■ Consignes
1. D'après le texte sur la Tunisie médiévale, sous quel règne commence la conquête sicilienne de l'Ifriqiya ?
2. Continuez le texte sur l'histoire de la Tunisie médiévale à partir de sa dernière phrase.

■ Extrait choisi
= = = = = = =
À partir du premier tiers du XIIe siècle, la
Tunisie est régulièrement attaquée par les Normands de Sicile et du Sud de
l'Italie, basés dans le royaume normano-sicilien, qui finissent par conquérir l'ensemble du littoral
tunisien et y fonde le Royaume d'Afrique. Celui-ci est une extension de la frontière siculo-normande dans l'ancienne province romaine
d'Afrique (alors appelée Ifriqiya), qui
correspond aujourd'hui à la Tunisie ainsi qu'à une partie de l'Algérie et de
la Libye. Les sources
primaires ayant trait au royaume sont en arabe alors que les sources latines (chrétiennes) sont plus rares. Selon Hubert Houben,
étant donné qu'Afrique n'a jamais été
officiellement ajouté aux titres royaux des rois de Sicile « on ne devrait pas parler d'un ‘Royaume Norman d'Afrique'
à proprement parler ». L'« Afrique
normande » est plutôt une constellation de villes gouvernées
par les Normands sur la côte ifriqiyenne.
La conquête sicilienne de l'Ifriqiya commence sous le
règne de Roger II en 1146-1148. Le règne sicilien consiste en
des garnisons militaires dans les principales villes, des
exactions sur les populations musulmanes, la protection des chrétiens et le
monnayage de pièces de monnaie. L'aristocratie locale est largement gardée en
place et des princes musulmans se chargent des affaires civiles sous
surveillance normande. Les relations économiques entre la Sicile et l'Ifriqiya,
qui étaient déjà fortes avant la conquête, sont renforcées, tandis que les
échanges entre l'Ifriqiya et le Nord de l'Italie sont étendus. Sous le règne
de Guillaume Ier de Sicile, le Royaume d'Afrique tombe aux mains des Almohades (1158-1160).
Son héritage le plus durable est le réalignement des puissances
méditerranéennes provoqué par sa disparition et la paix siculo-almohade
finalisée en 1180. L'ensemble du territoire de l'Ifriqiya finit par être occupé
par l'armée du sultan almohade Abd al-Mumin lors de son expédition depuis le nord du Maroc en 1159. L'économie devient florissante et des
relations commerciales s'établissent avec les principales villes du pourtour
méditerranéen (Pise, Gênes, Marseille, Venise et
certaines villes d'Espagne).
L'essor touche également le domaine culturel avec
les œuvres du grand historien et père de la sociologie Ibn Khaldoun ;
le siècle almohade est considéré comme l'« âge
d'or » du Maghreb. De grandes villes se développent et les
plus belles mosquées sont érigées à cette époque. Les Almohades confient la
Tunisie à Abû
Muhammad `Abd al-Wâhid ben Abî Hafs mais
son fils Abû Zakariyâ Yahyâ se sépare d'eux en 1228 et fonde la nouvelle dynastie berbère des Hafsides. Elle acquiert son indépendance dès 1236 et dirige la Tunisie jusqu'en 1574, ce qui en fait
la première dynastie tunisienne par sa durée. Elle établit la capitale du pays
à Tunis, et la ville se développe grâce au commerce avec les Vénitiens, les
Génois, les Aragonais et
les Siciliens.
= = = = = = =
■ Données recueillies

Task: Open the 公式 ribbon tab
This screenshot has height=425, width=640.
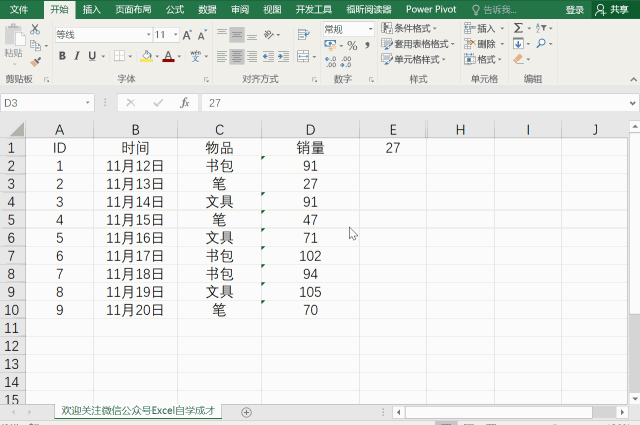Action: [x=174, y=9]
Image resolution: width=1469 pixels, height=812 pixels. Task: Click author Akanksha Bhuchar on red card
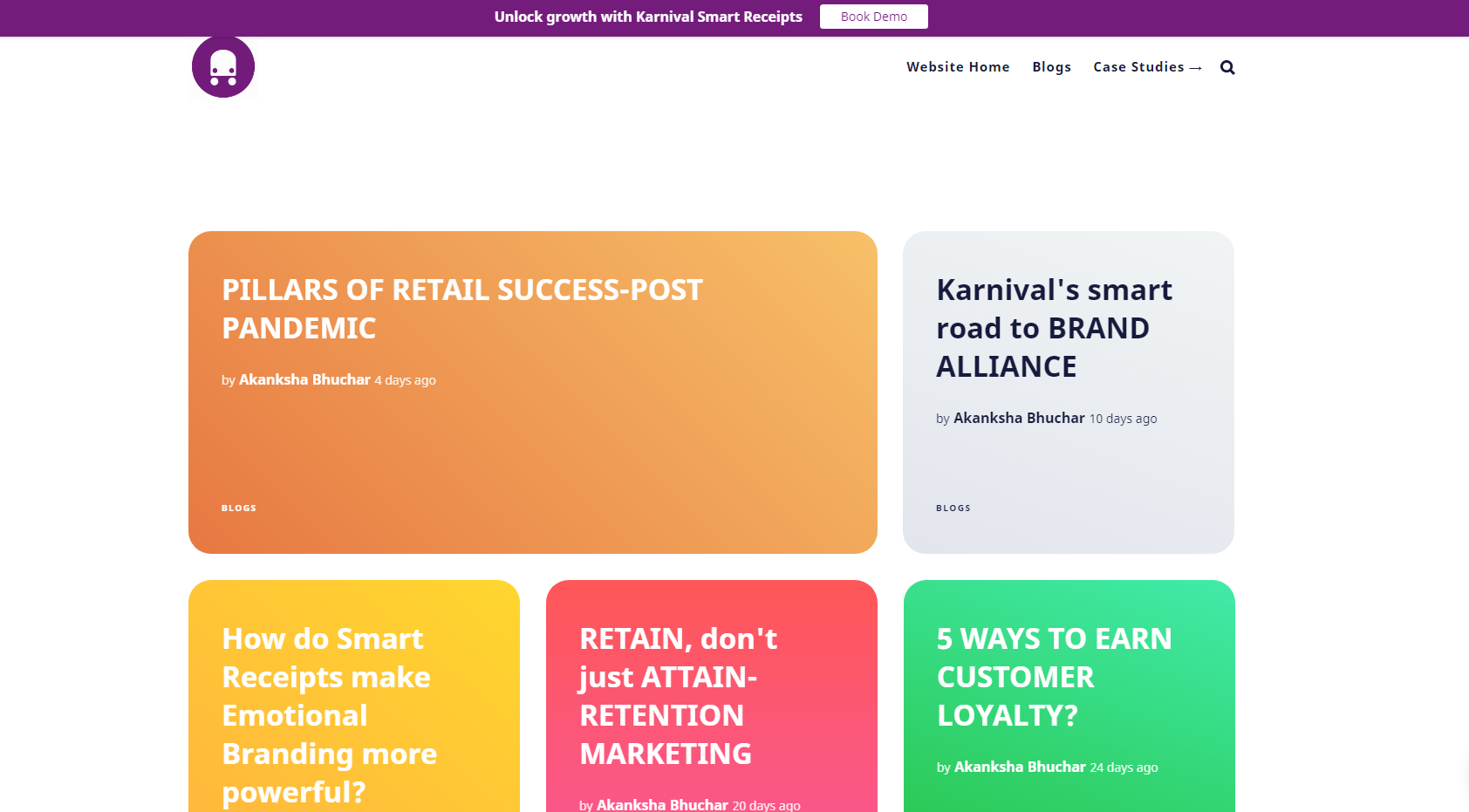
= = = = = = =
■ Résultats finaux
1. Sous le règne de Roger II, en 1146-1148.

2.
Article détaillé : Tunisie à
l'époque médiévale.
Tunisie ottomane
Les Hafsides de Tunis s'essoufflent et perdent peu à
peu, après la bataille de Kairouan en 1348, le contrôle de leurs territoires au profit
des Mérinides d'Abu Inan Faris,
alors que, frappée de plein fouet par la peste de 1384, l'Ifriqiya continue de subir une
désertification démographique amorcée par les invasions hilaliennes. C'est
alors que commencent à arriver les Maures musulmans
et juifs andalous fuyant
la déchéance du royaume de Grenade en 1492 et occasionnant des problèmes
d'assimilation. En une dizaine d'années, les souverains espagnols Ferdinand d'Aragon et Isabelle de Castille prennent les cités de Mers el-Kébir, Oran, Bougie, Tripoli et
l'îlot situé en face d'Alger. Pour s'en libérer, les autorités de la cité sollicitent l'aide de
deux corsaires renommés, d'origine grecque : les frères Arudj et Khayr ad-Din
Barberousse.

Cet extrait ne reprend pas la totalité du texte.